→ **Records for this exercise**
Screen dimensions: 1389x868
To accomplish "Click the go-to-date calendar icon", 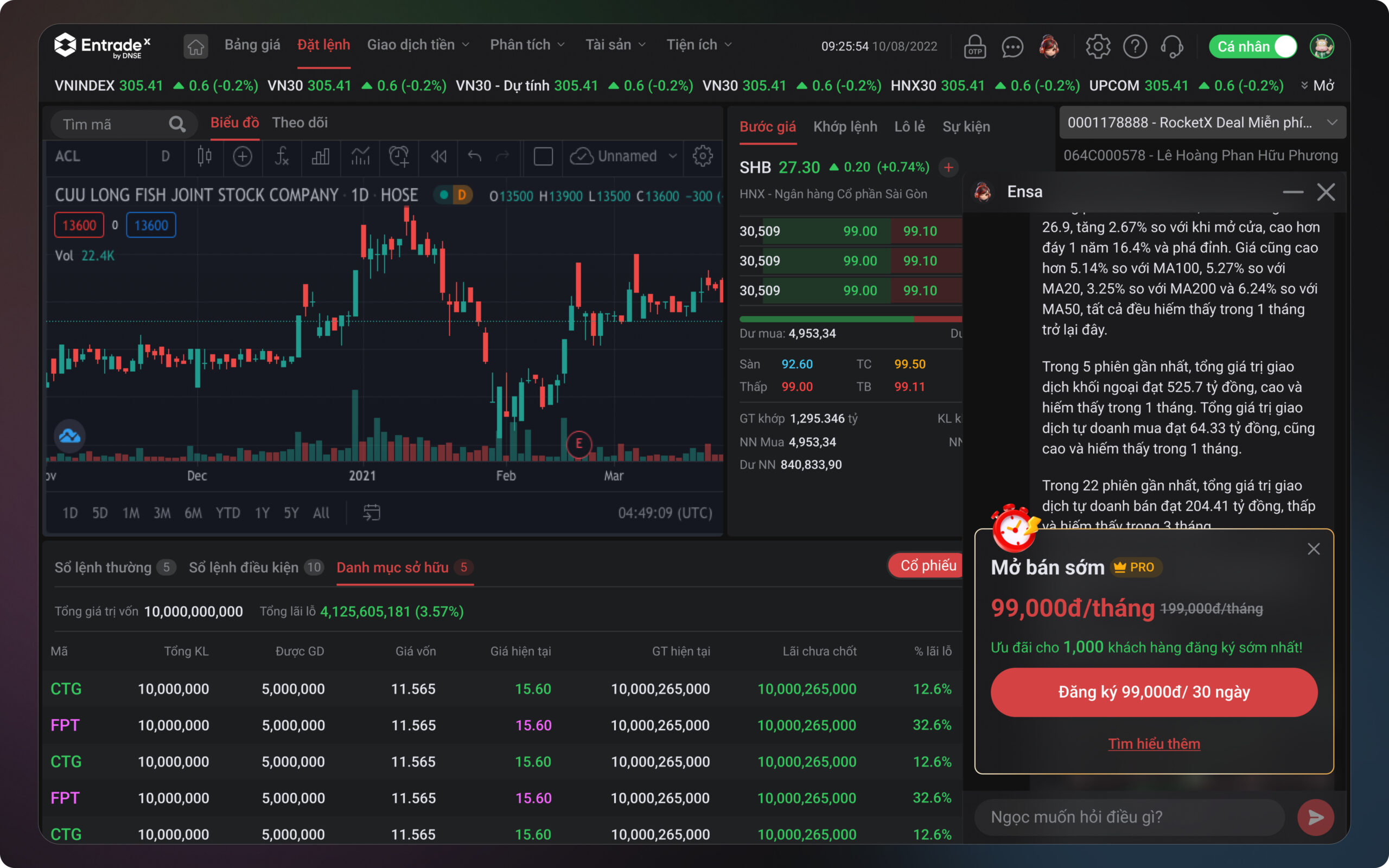I will (371, 512).
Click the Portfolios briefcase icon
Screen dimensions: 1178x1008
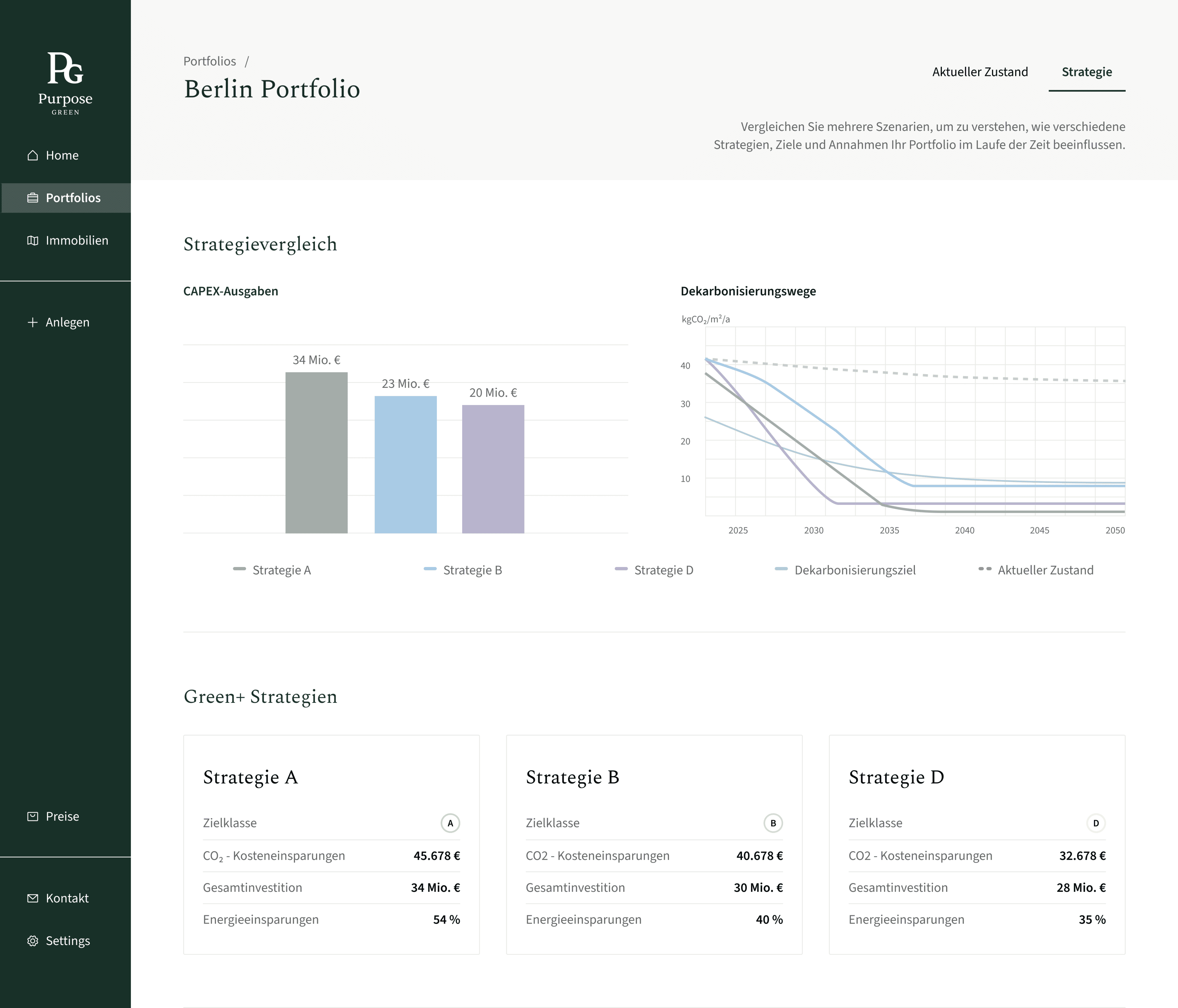32,198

→ **What you have to do**
Everything from the line that contains "Click the Portfolios briefcase icon" through the final line of the material should be returned exactly, except the pictures.

→ **Task result**
Click the Portfolios briefcase icon
Screen dimensions: 1178x1008
32,198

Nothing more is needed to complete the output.